On April 30, financial services market information vendor Bloomberg
announced that it will be including Bitcoin pricing on its Bloomberg Professional
service, which has more than 320,000 global subscribers.
"Clients are increasingly interested in Bitcoin and other digital currencies and are looking for tools to better monitor developments in these markets," Bloomberg stated in a news release
Although Bloomberg customers can now get pricing and Bitcoin market information, they cannot actually trade Bitcoin on the Bloomberg platform. While Bloomberg expressly notes in its release that it is not endorsing Bitcoin, the simple fact that Bitcoin information is now available on Bloomberg does serve as validation that there is still intense interest in the cryptocurrency.
In addition to Bloomberg, students at the Massachusetts Institute of Technology (MIT) have started a Bitcoin Club and plan to give $100 U.S. worth of Bitcoin to all undergraduate students at MIT. The club, led by students Jeremy Rubin and Dan Elitzer, has already raised $500,000 from MIT alumni to help cover the costs to distribute the Bitcoins to 4,528 MIT undergraduates this fall.
"Giving students access to cryptocurrencies is analogous to providing them with Internet access at the dawn of the Internet era," Rubin said in a statement
. "When the distribution happens this fall, it will make the MIT campus the first place in the world where it will be possible to assume widespread access to Bitcoin."
The MIT effort could be the start of bigger things to come for Bitcoin across university settings. Let's not forget that Facebook started out as a project just to connect Harvard University students, and today it's the world's largest social network.
A Comeback for Mt. Gox?
Mt. Gox, which has been offline since February, might also make a comeback. On April 28, Sunlot Holdings announced
a deal to settle a class-action lawsuit that was brought against Mt. Gox after the exchange filed for bankruptcy. The class-action lawsuit represented approximately $200 million in losses incurred by an estimated 50,000 Mt. Gox customers.
The Sunlot Holdings group is not actually an owner of Mt. Gox and wasn't named in the class-action lawsuit either. Sunlot, however, is aiming to take over and restart Mt. Gox rather than have the entire exchange liquidated.
"Liquidation would have adverse consequences for Mt.Gox customers and the entire Bitcoin community," Sunlot investor William Quigley, a partner at Clearstone Venture Partners, said in a statement. "Millions of dollars worth of lost bitcoins would never be recovered and most of Mt.Gox's assets would go to paying bankruptcy lawyers and others involved in the process rather than customers."

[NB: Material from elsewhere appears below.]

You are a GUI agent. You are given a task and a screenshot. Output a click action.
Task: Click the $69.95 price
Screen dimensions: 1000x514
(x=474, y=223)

Sunlot Holdings currently runs the SaveGox.com Website, which is leading the campaign to rebuild Mt. Gox.
As eWEEK reported
back in February, the end of Mt. Gox wasn't likely the end of Bitcoin. As it turns out, the bankruptcy of Mt. Gox wasn't actually the death of Mt. Gox either. Interest in Bitcoin remains high and though there have been some bumps in the road, it is a road that is still being traveled.